What’s it like running a family business?

- December 21, 2016 3 MIN READ

Starting a family business can be a risky venture. It takes a lot of consideration and open communication before embarking on such a big journey, even with a family member you get along with to the tenth-degree.

Being the Co-Founder of a family-owned and run business, I’ve learnt many anticipated and unexpected lessons over the eleven years spent growing Moi Moi Fine Jewellery with my sister Alana.

When beginning a family run business it’s vital to understand that regardless of the opportunities, the challenges, the successes, or the forfeits, your relationships will be affected. So setting clear boundaries from the outset is crucial.

It’s also important to be aware of each person’s investment in the venture. This may be a do or die endeavour for yourself, but if your Co-Founder isn’t as invested this can cause division. The term ‘business venture’ is equally as important to understand as well.  All businesses still require legal, strategic, financial and creative preparation to progress well.

Here are five key lessons I’ve learned from Co-Founding a family-business:

# 1. Decide early on who’s in charge
Disagreements are inevitable, but it makes a huge difference having pre-established decision makers for big or contentious decisions across various parts of the business. My sister Alana is very methodical, organised and disciplined, whereas my strengths are in visuals and marketing. Each of these strengths contributes as an asset to our brand.

Perhaps your mother has great experience taking care of finances and should oversee billing and company purchases, or perhaps your brother is a strong public speaker and will make for a fantastic spokesperson for the business. Either way, decide early on each person’s role, including who has the final say and whether you’ll need to recruit externally for other matters.

It’s also good to discuss how much time you’ll be investing into these roles, so that each person has an understanding of the other members’ perceived commitment should any issues or disagreements arise.

# 2. Stress will magnify baggage. Learn to manage it well
Not only will times of stress and strain create a host of new issues to deal with, no matter how big or small, but they will also magnify any other baggage that may be present. Is your sister consistently late to family gatherings? Maybe your cousin never answers phone calls or replies to texts. There may even be bigger issues that can cause divergences between partners.

Stress and strains will arise, often outside of anyone’s control. To make the most of a stressful situation it’s important to develop ways in which you can effectively deal with stress before it does surface.

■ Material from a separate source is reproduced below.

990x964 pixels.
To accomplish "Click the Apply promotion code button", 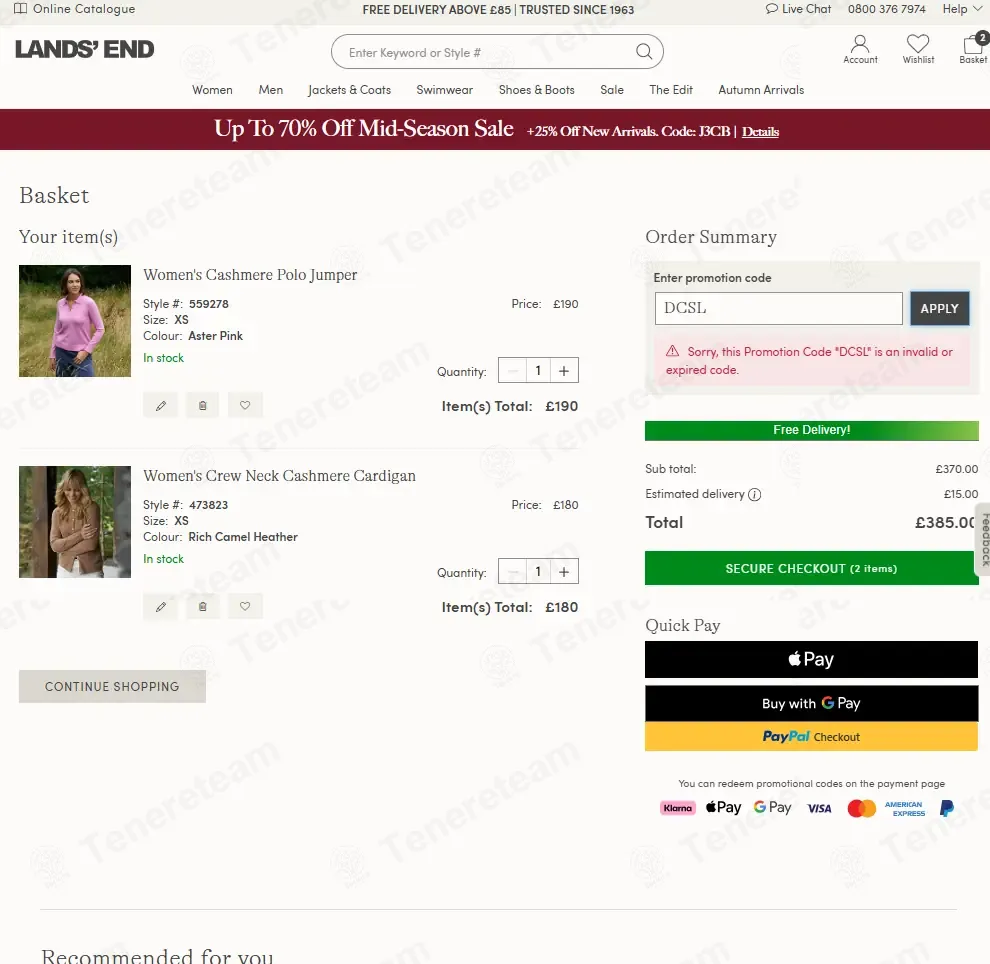I will 939,309.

Being aware of and communicating pet peeves, anxieties, or previous quandaries can also help to alleviate or even dissipate pre-existing strains that may be present. Instead of dwelling on past issues, try to leave them in the past and focus on the present and the future.

# 3. Family is your strength, and your selling point.
Customers want to hear your family story. It adds a dimension of authenticity and relatability to whatever good or service you’re providing, and customers often perceive this to mean quality and trustworthiness. This doesn’t mean your business has to be centred on your family traditions, but it it’s a great testament to customers that your venture is unique offers a special kind of connection.

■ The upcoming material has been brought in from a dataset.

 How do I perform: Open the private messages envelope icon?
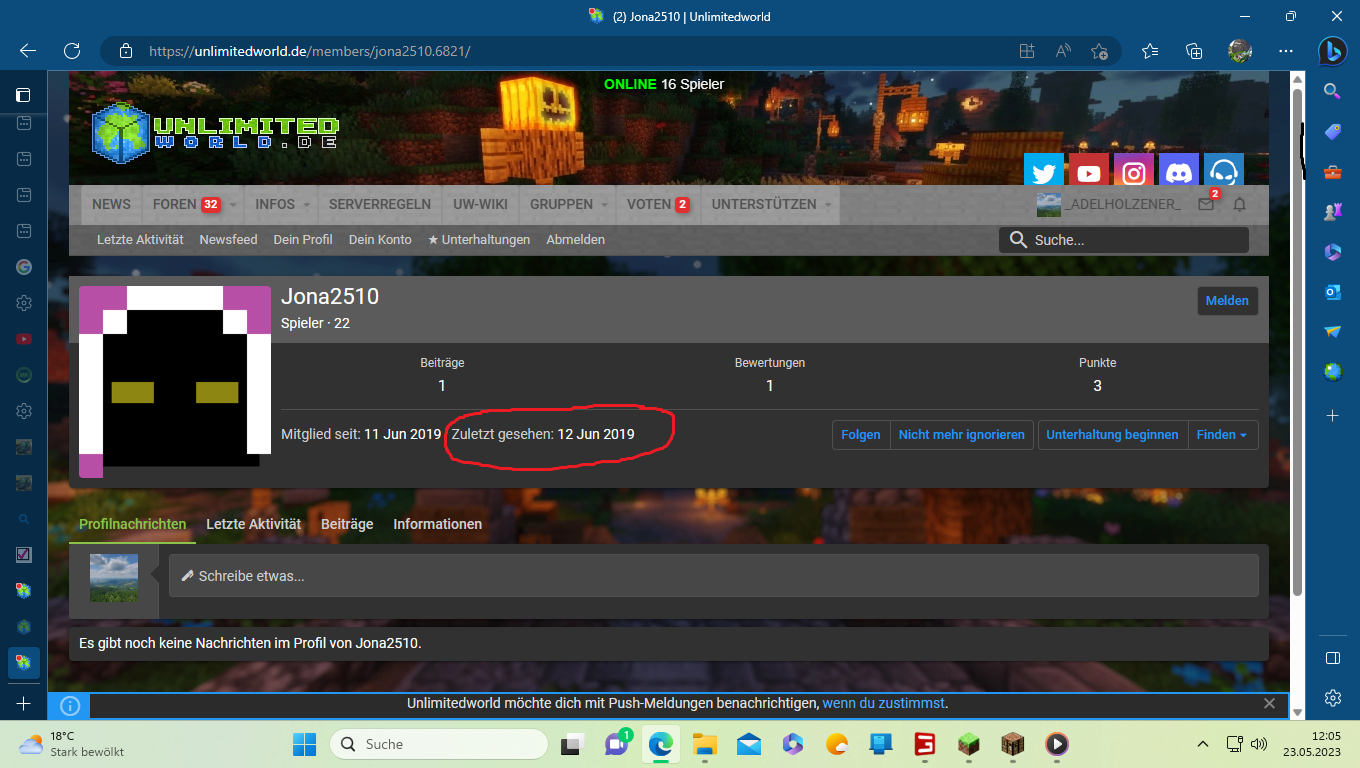pos(1206,205)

Familial strength goes for internal relations too. It’s likely your family’s values played a key role in your business dreams and goals. Lean on your elders; your parents, grandparents, aunts, uncles, older siblings and other special ‘elders’. They will always have something to offer whether it’s ideas, support, or even a caution.

# 4. Be willing to compromise, you will learn together
There will be times where your expertise is necessary to make a decision but there will also be times where it’s better for you to sit back and work with your business partner regardless of how much you may not like an idea or a plan. Now obviously this doesn’t mean compromising on your values or morals, but there will always be room for learning and growth for each member in the business.

It’s also important during these decisions to have open communication. It can be easy to overlook even the simplest strategies or policies of your business plan, and fresh eyes or ears pick up discrepancies much easier. If a business plan doesn’t yield results use it as a learning curve or a stepping stone, and if it is successful learn together, regardless of who developed the original idea.

# 5. Be prepared for the long haul
Although conception to implementation of Moi Moi was relatively fast, our venture is not a short term-one. Focusing on growth here and now is equally as important as the ten, twenty or fifty year prospective growth. This includes finances, values, culture, and adaptability.

Getting too tied up in current plans and goals can detract from long term focus, and impair future success. Balancing the two, and looking to future long term goals with your business partner and family member can help put decisions in perspective and direct your current business strategies in the meantime.